# Quest ion on Warrant Officer Class I / Chief Warrant Officer rank



## EW (4 Feb 2006)

Mates,

Anyone know when the Canadian Army Warrant Officers Class I (now known as Chief Warrant Officers) switched from the Royal Coat of Arms to using the Canadian Coat of Arms.

I suspect it was sometime around the Korean War, but can't find anything definitive.  Any help appreciated.

Cheers ...


----------



## Michael OLeary (4 Feb 2006)

This page may help:

http://www.canadiansoldiers.com/ranks/nco.htm


----------



## Bill Smy (5 Feb 2006)

I understand that the current CWO rank badge is not that of the current arms of Her Majesty in the right of Canada in that it does not contain the annulus with the motto of the Order of Canada.


----------



## Spr.Earl (17 Feb 2006)

Michael O'Leary said:
			
		

> This page may help:
> 
> http://www.canadiansoldiers.com/ranks/nco.htm



Had a good chuckle there,especialy under the Sgt rank ,Chief Clerk and Orderly Room Sgt.,that's a gooder. ;D


----------



## Michael Dorosh (18 Feb 2006)

Spr.Earl said:
			
		

> Had a good chuckle there,especialy under the Sgt rank ,Chief Clerk and Orderly Room Sgt.,that's a gooder. ;D



That's my page.  What's the funny part?


----------



## Zoomie (18 Feb 2006)

Hi Michael...

What made them switch from spelling Sgt with a "J" to that of a "G"? - I noticed all pre-WW2 ranks were of the J variety.


----------



## Michael Dorosh (18 Feb 2006)

Zoomie said:
			
		

> Hi Michael...
> 
> What made them switch from spelling Sgt with a "J" to that of a "G"? - I noticed all pre-WW2 ranks were of the J variety.

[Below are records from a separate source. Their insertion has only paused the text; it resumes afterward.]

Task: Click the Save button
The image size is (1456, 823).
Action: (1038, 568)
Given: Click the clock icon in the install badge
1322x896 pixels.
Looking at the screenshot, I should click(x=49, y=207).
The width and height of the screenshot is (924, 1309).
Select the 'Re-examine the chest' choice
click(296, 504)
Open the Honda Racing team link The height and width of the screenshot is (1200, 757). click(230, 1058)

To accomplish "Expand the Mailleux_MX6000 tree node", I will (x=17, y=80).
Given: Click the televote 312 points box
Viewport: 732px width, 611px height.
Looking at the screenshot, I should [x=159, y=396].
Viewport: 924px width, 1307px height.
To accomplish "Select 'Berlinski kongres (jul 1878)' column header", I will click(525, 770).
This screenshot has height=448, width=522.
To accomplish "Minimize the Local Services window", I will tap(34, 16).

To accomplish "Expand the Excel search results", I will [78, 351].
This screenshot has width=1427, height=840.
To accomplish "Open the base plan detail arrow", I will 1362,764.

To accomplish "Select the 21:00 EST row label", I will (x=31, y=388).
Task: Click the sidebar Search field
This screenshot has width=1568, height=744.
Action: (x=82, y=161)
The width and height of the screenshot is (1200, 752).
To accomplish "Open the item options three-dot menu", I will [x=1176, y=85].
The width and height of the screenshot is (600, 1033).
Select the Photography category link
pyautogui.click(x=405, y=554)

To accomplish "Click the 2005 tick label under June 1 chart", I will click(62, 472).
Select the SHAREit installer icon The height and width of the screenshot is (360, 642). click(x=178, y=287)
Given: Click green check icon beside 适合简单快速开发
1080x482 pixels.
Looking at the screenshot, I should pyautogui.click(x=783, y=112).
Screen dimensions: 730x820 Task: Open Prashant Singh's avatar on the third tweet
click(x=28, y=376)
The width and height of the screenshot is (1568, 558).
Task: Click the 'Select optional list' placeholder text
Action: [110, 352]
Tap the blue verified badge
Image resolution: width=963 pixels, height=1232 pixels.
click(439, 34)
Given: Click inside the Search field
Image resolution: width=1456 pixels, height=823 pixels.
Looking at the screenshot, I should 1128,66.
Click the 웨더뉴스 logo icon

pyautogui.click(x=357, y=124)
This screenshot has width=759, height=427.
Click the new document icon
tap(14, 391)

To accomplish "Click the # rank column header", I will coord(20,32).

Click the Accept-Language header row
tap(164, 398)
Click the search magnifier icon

I guess Serjeant was considered archaic, kind of a holdover from Middle English or Old English or something...kind of like on old documents where the "f" looking character was actually an 's'....I think the 48th Highlanders excellent history 'Dileas' by Kim Beattie perpetuated the spelling of Serjeant with a j even though it was published after the war, but I think officially the j version was done away with either during the Second World War or shortly thereafter.  Either spelling was correct during WW II and you see examples of both in period documents.


----------



## geo (18 Feb 2006)

The coat of arms for WO1 / CWO changed around the time we got our CF Green unification bus driver uniforms... 
The RSM of the CGG continues to wear the Royal coat of arms on his ceremonial scarlets and mess kit (would venture to guess that GGFG RSM does same)

With respect to our current coat of arms (shield surrounded with a band for the order of Canada) ... prototypes were done a long long time ago..... believe it or not = they're still looking at it but, most CWOs don't like it .... so little interest has been shown to implement change.

Will try to post pic of it


----------